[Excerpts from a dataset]
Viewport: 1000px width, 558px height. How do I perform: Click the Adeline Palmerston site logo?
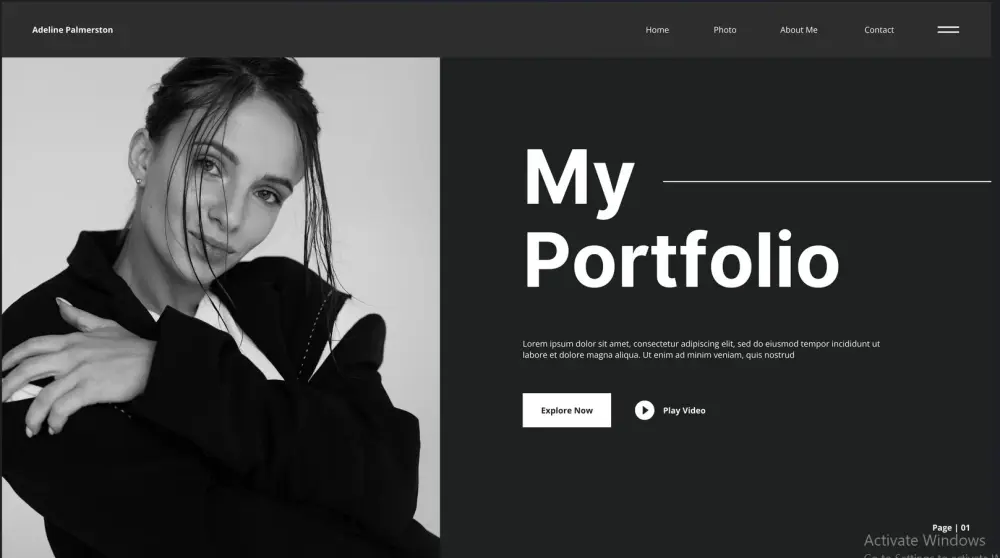pyautogui.click(x=72, y=30)
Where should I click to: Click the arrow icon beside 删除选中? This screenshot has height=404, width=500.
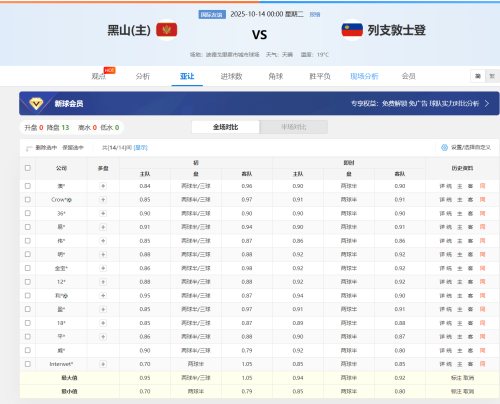pos(29,148)
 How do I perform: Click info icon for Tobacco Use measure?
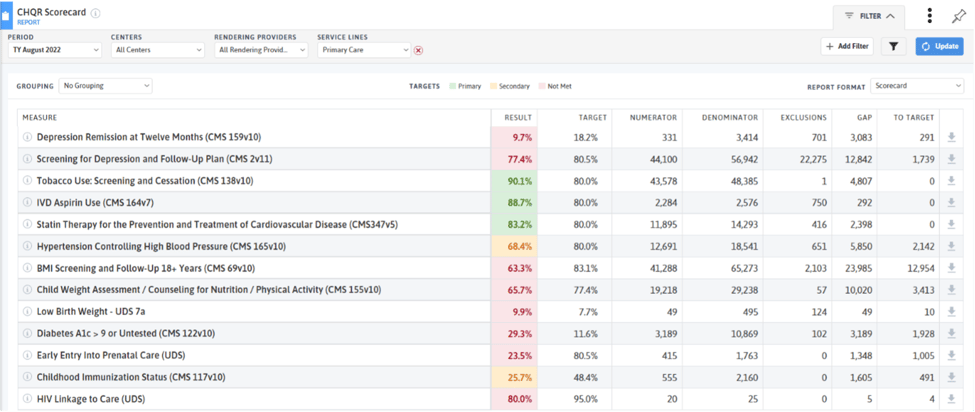pos(28,181)
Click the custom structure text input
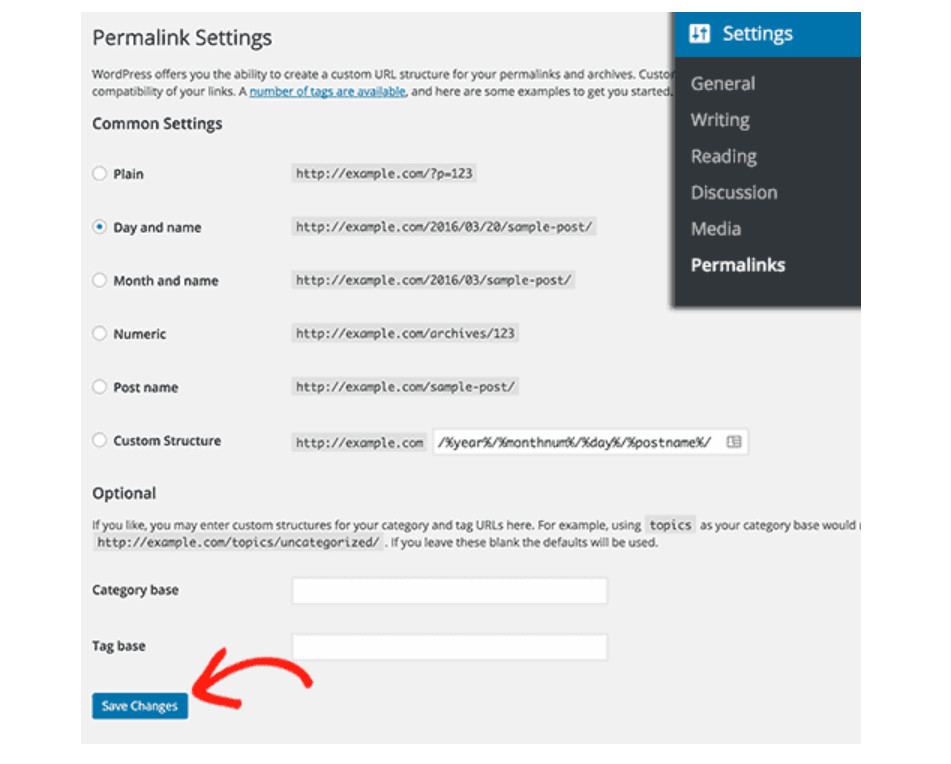951x764 pixels. [575, 442]
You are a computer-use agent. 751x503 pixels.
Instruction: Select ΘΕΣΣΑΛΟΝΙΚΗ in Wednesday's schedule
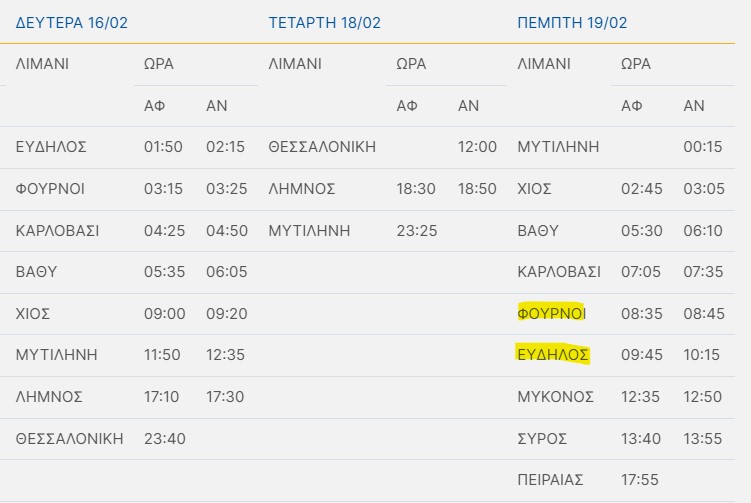click(x=322, y=147)
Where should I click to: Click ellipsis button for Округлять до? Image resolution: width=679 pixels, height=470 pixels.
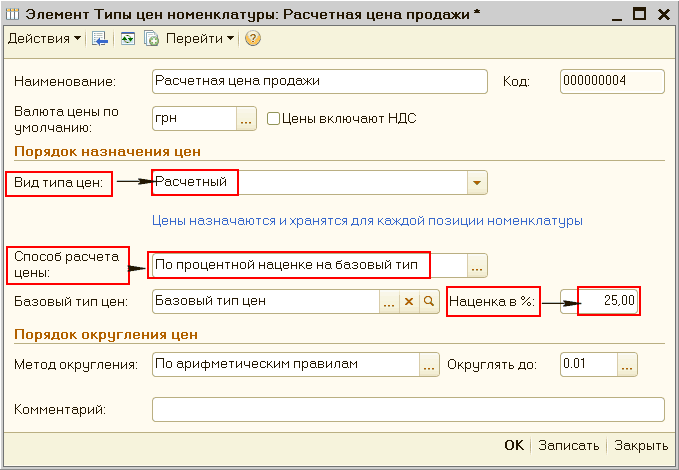[626, 364]
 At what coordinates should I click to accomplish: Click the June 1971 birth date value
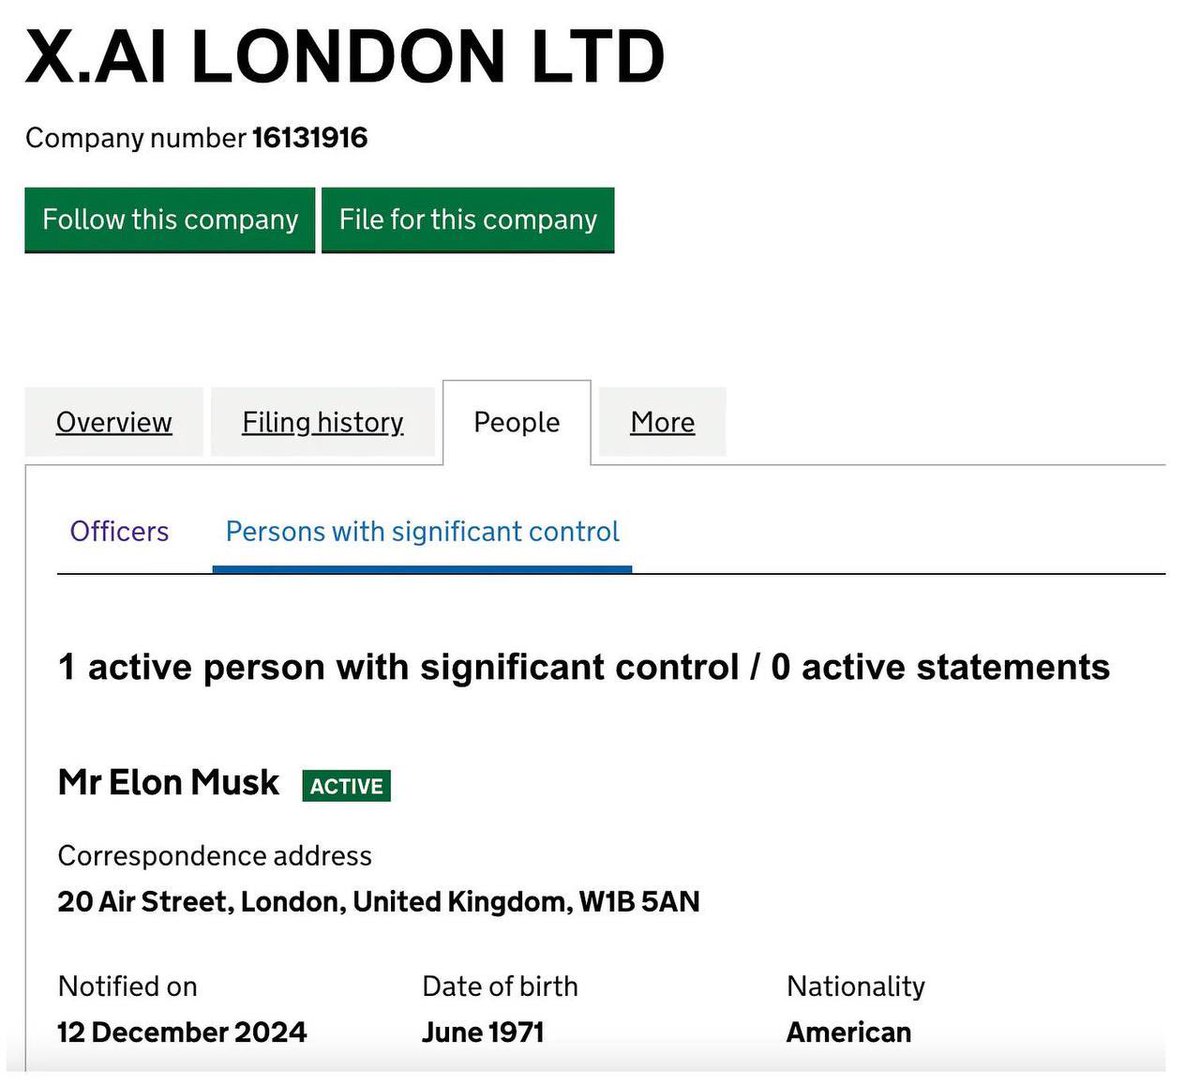click(483, 1032)
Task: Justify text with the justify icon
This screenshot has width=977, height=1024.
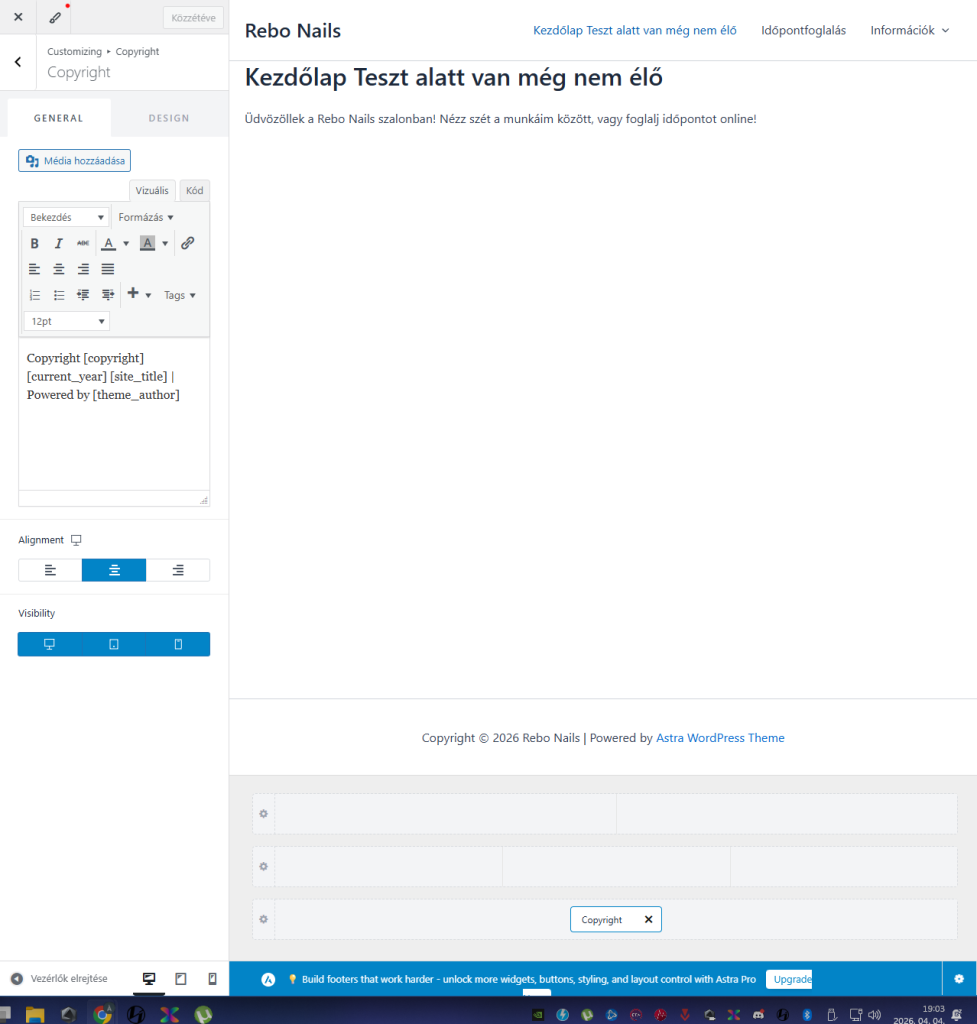Action: pos(108,269)
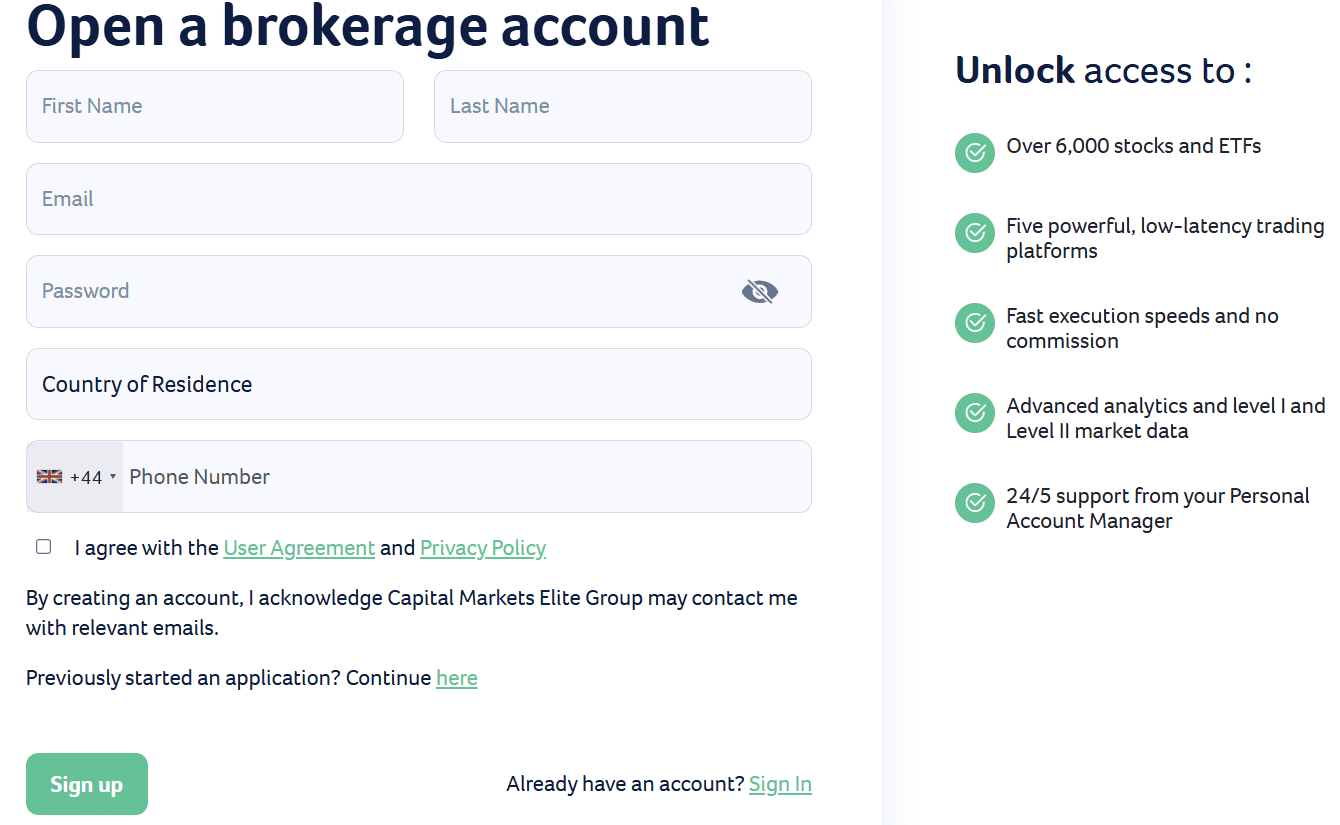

Exercise:
Begin with the line that has "Task: Justify text with the justify icon" and continue to the last line of the entries, printing each line exactly and nothing else; include both ends and skip the pictures.

Your response:
Task: Justify text with the justify icon
This screenshot has width=977, height=1024.
Action: pos(108,269)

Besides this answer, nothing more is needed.